━━━ Data extract ━━━

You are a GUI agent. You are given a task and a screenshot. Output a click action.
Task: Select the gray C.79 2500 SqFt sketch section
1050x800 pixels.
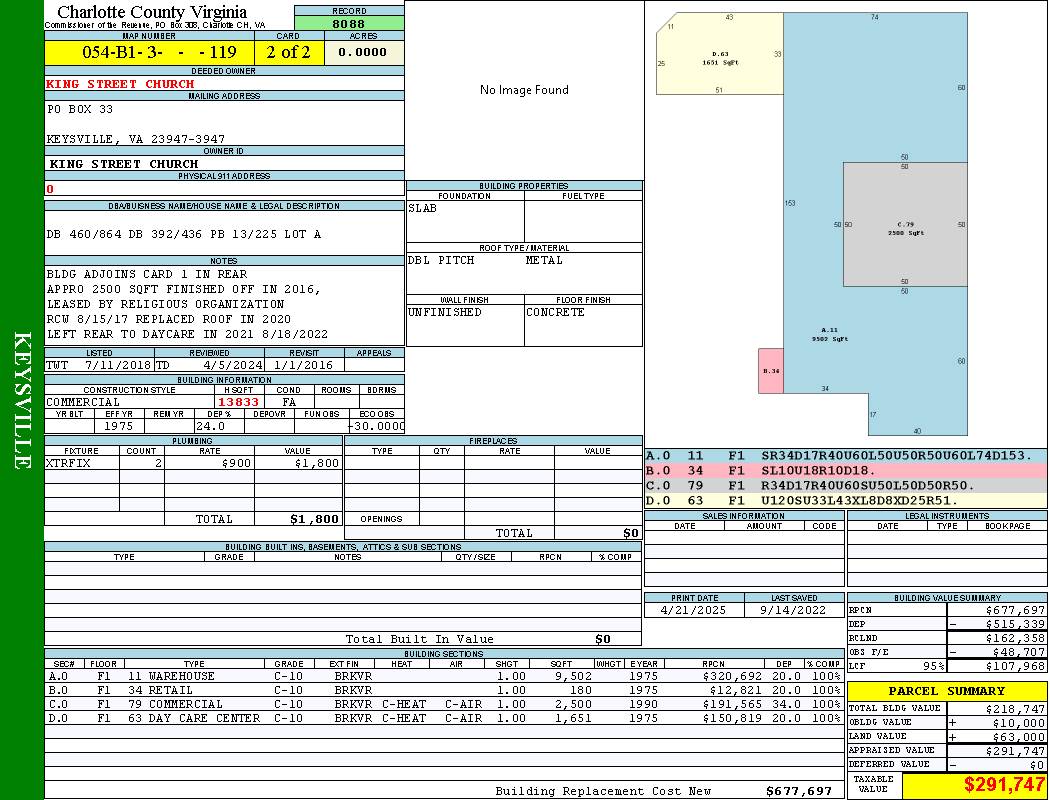point(905,224)
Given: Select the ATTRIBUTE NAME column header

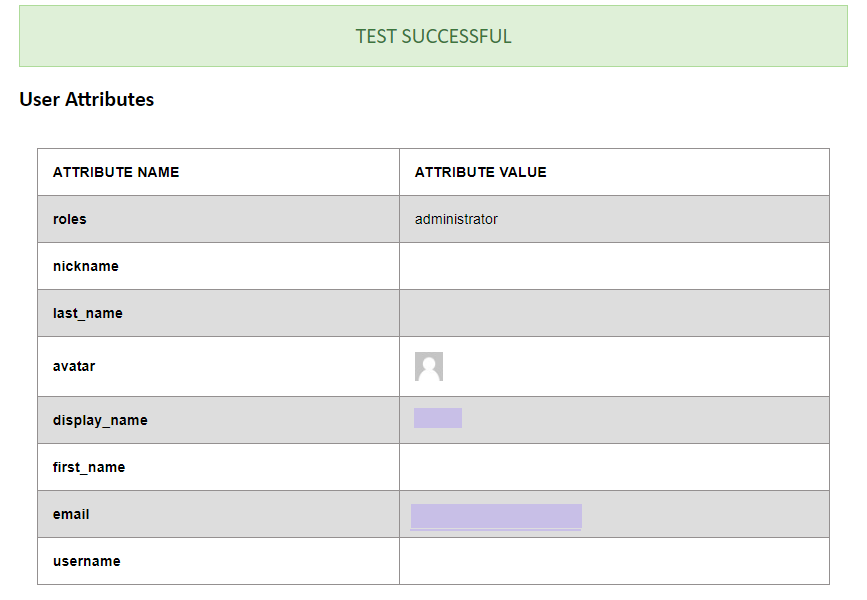Looking at the screenshot, I should tap(116, 172).
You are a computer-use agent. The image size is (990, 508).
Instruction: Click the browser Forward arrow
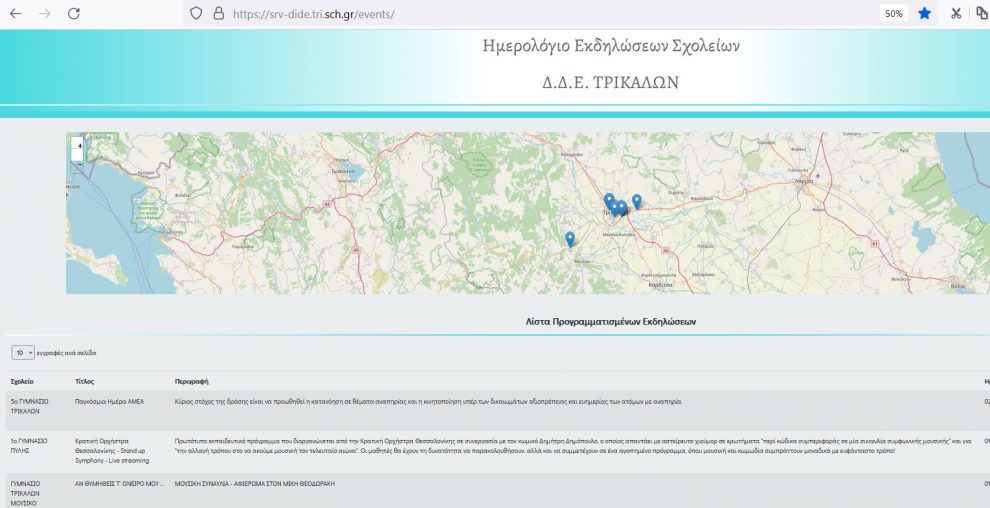pos(44,14)
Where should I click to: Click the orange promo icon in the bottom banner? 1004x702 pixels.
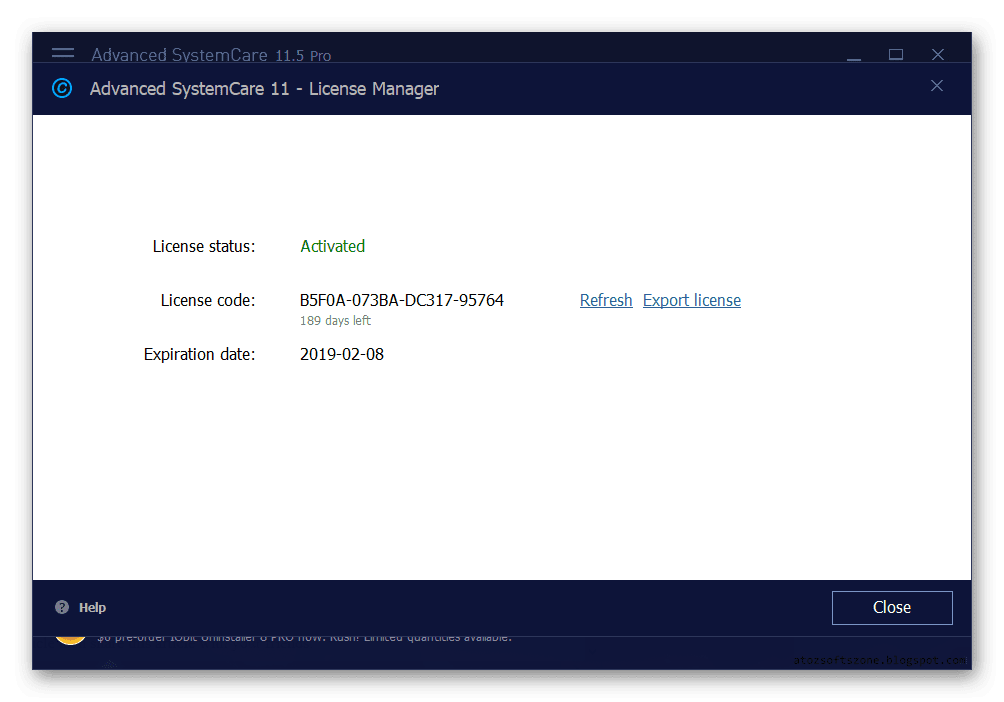pos(70,635)
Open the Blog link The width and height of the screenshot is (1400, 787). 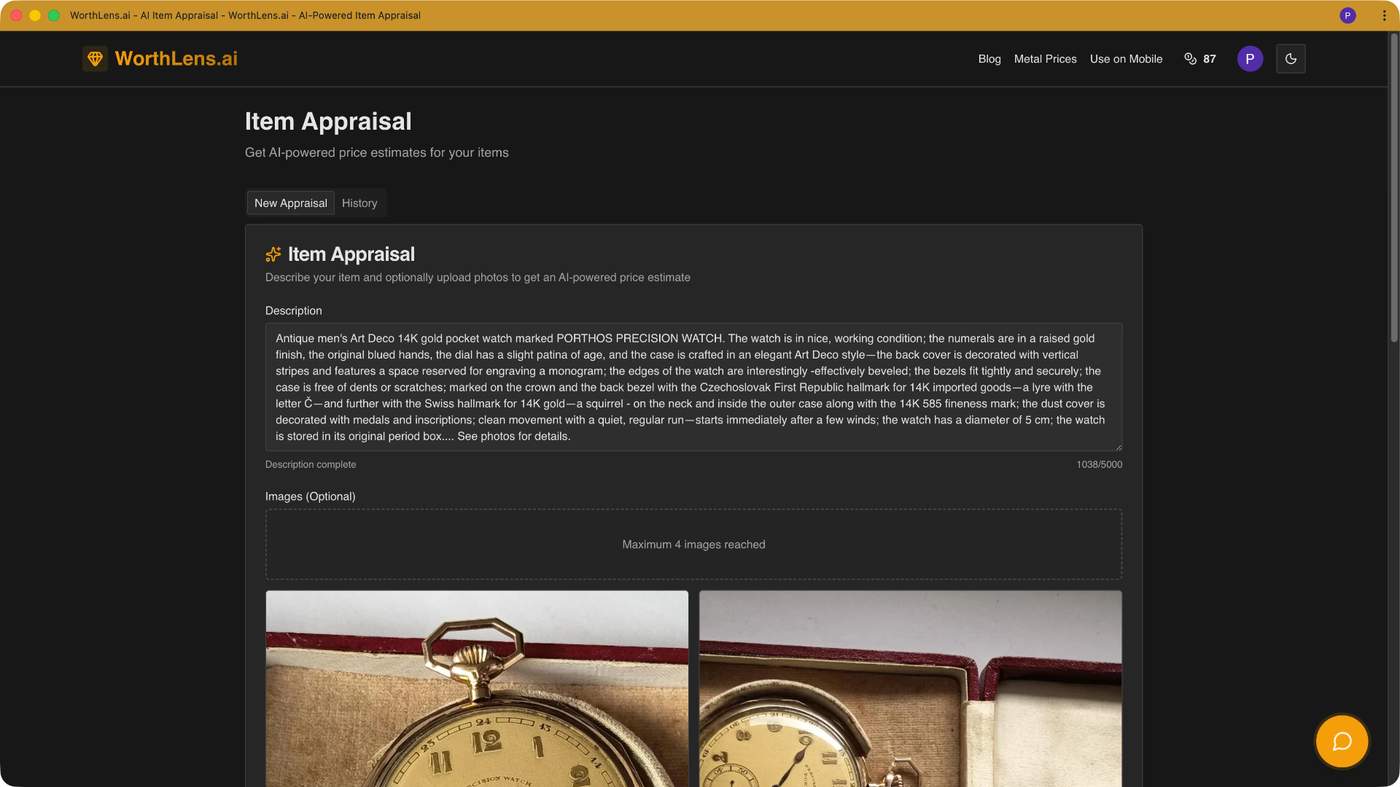tap(989, 59)
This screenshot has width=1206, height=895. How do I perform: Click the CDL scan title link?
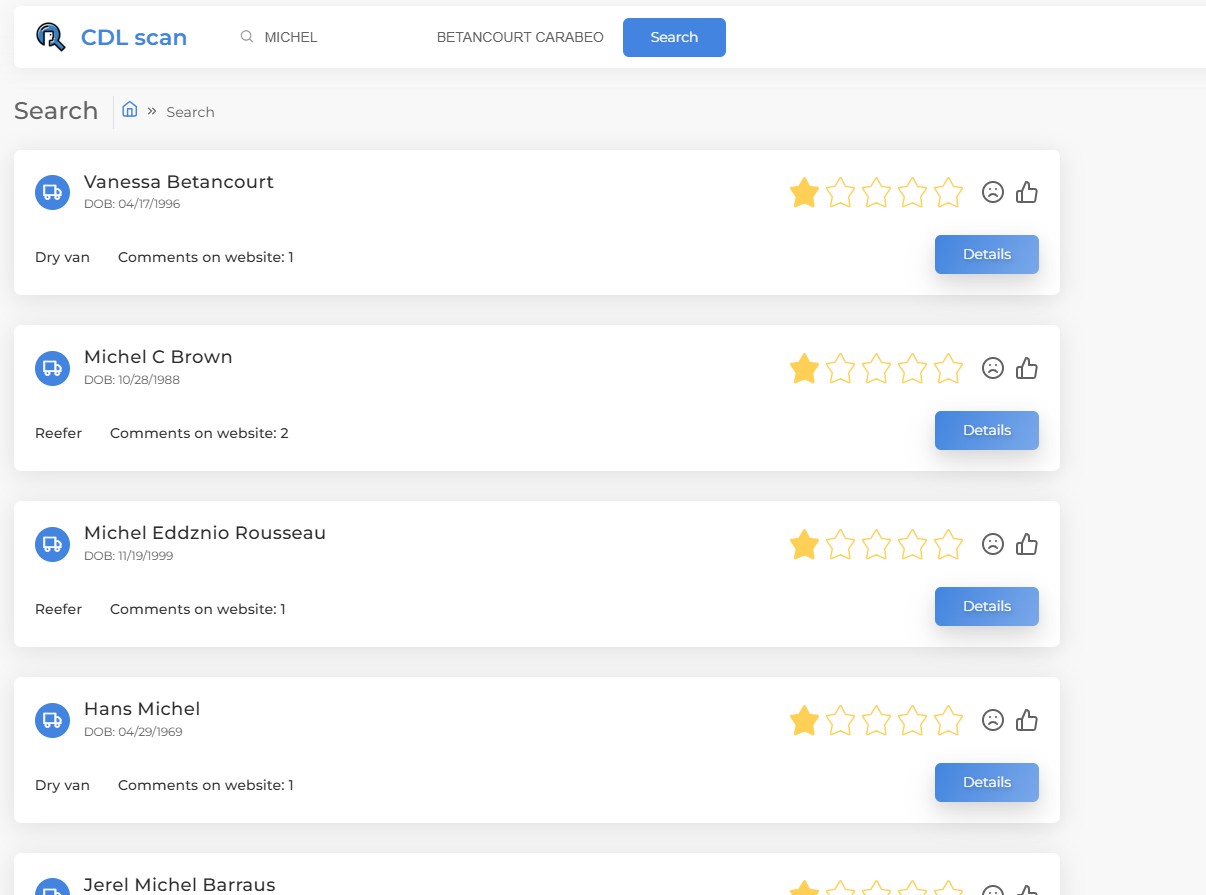[x=134, y=38]

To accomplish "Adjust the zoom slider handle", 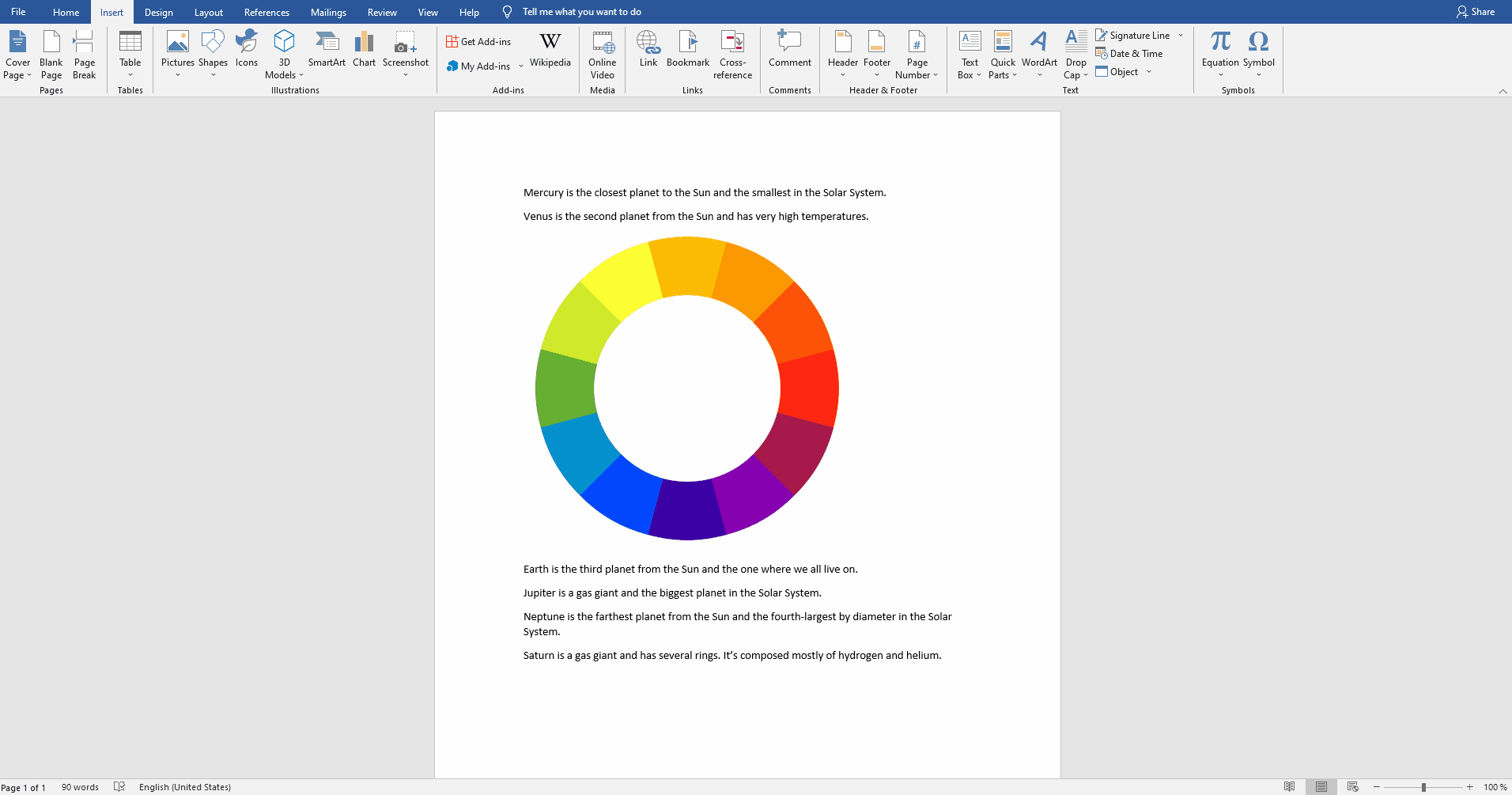I will click(1423, 787).
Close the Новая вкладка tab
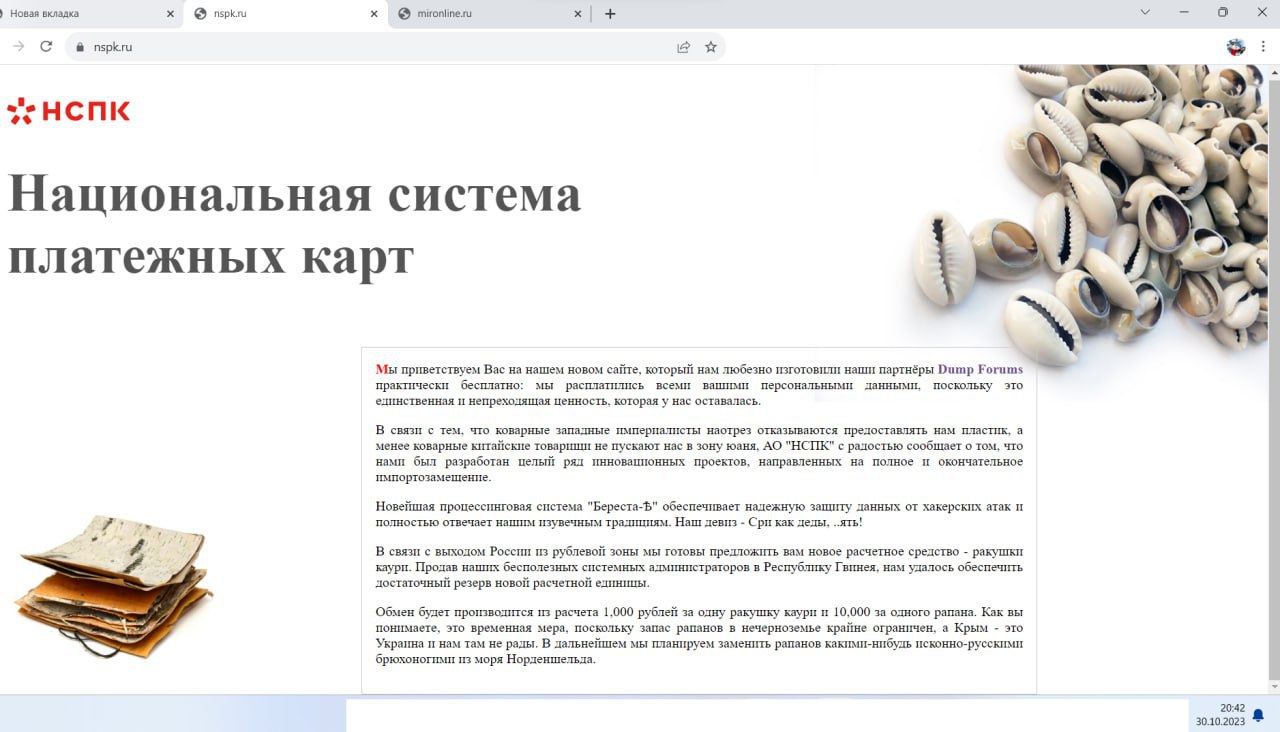This screenshot has width=1280, height=732. pos(170,14)
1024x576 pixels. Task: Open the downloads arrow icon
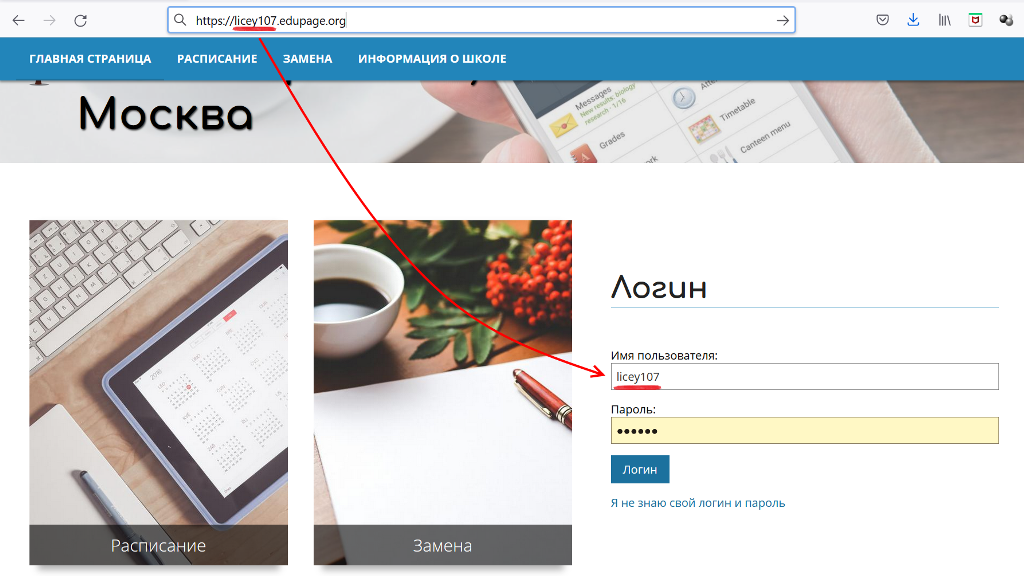pyautogui.click(x=913, y=20)
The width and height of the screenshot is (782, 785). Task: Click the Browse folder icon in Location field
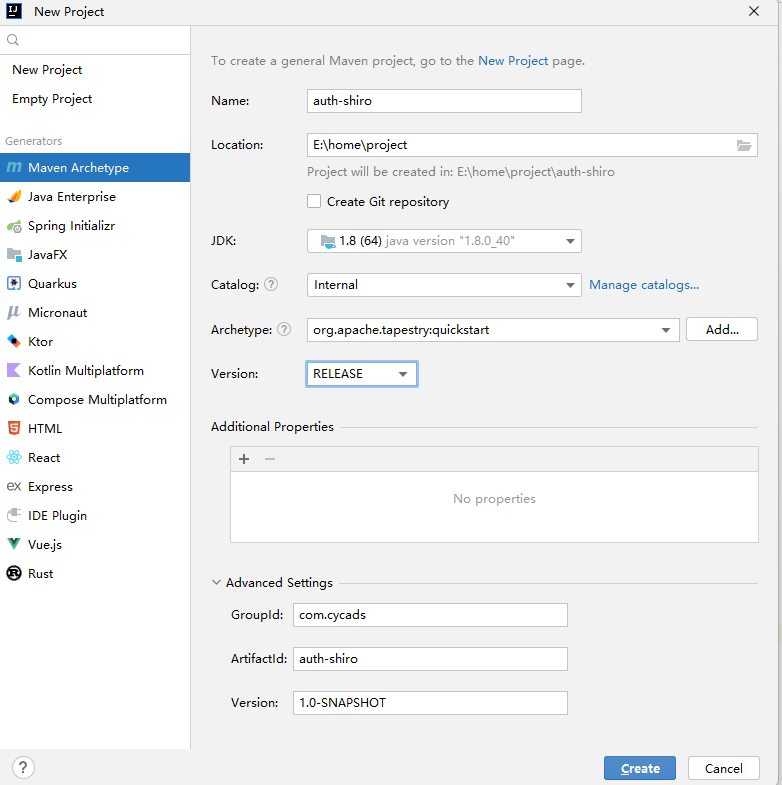tap(743, 145)
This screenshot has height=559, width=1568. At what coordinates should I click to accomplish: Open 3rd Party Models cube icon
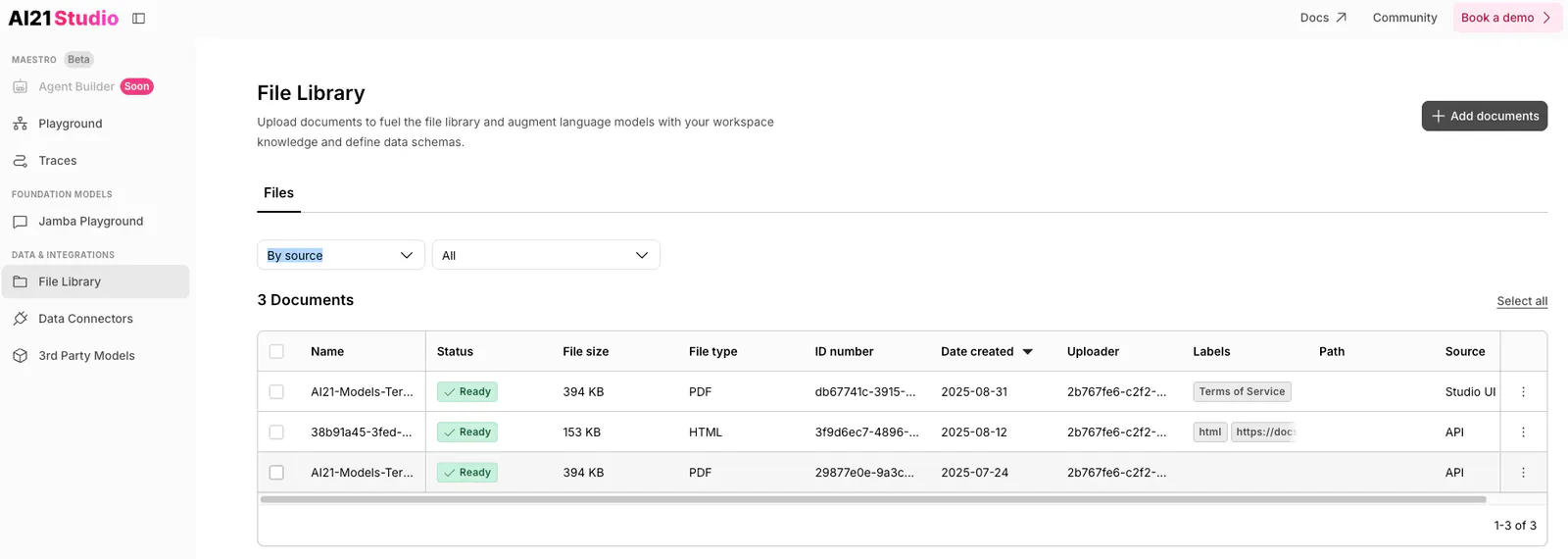point(20,356)
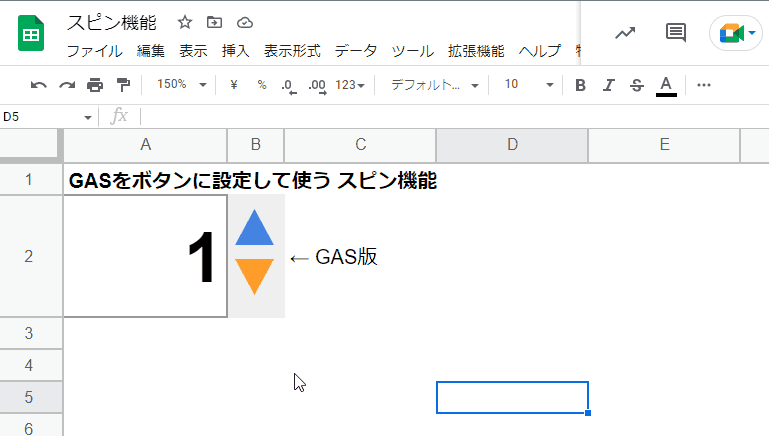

━━━

Within the entries above, count the lines that include "agent". The answer is that number alone.

→ **Written response**
2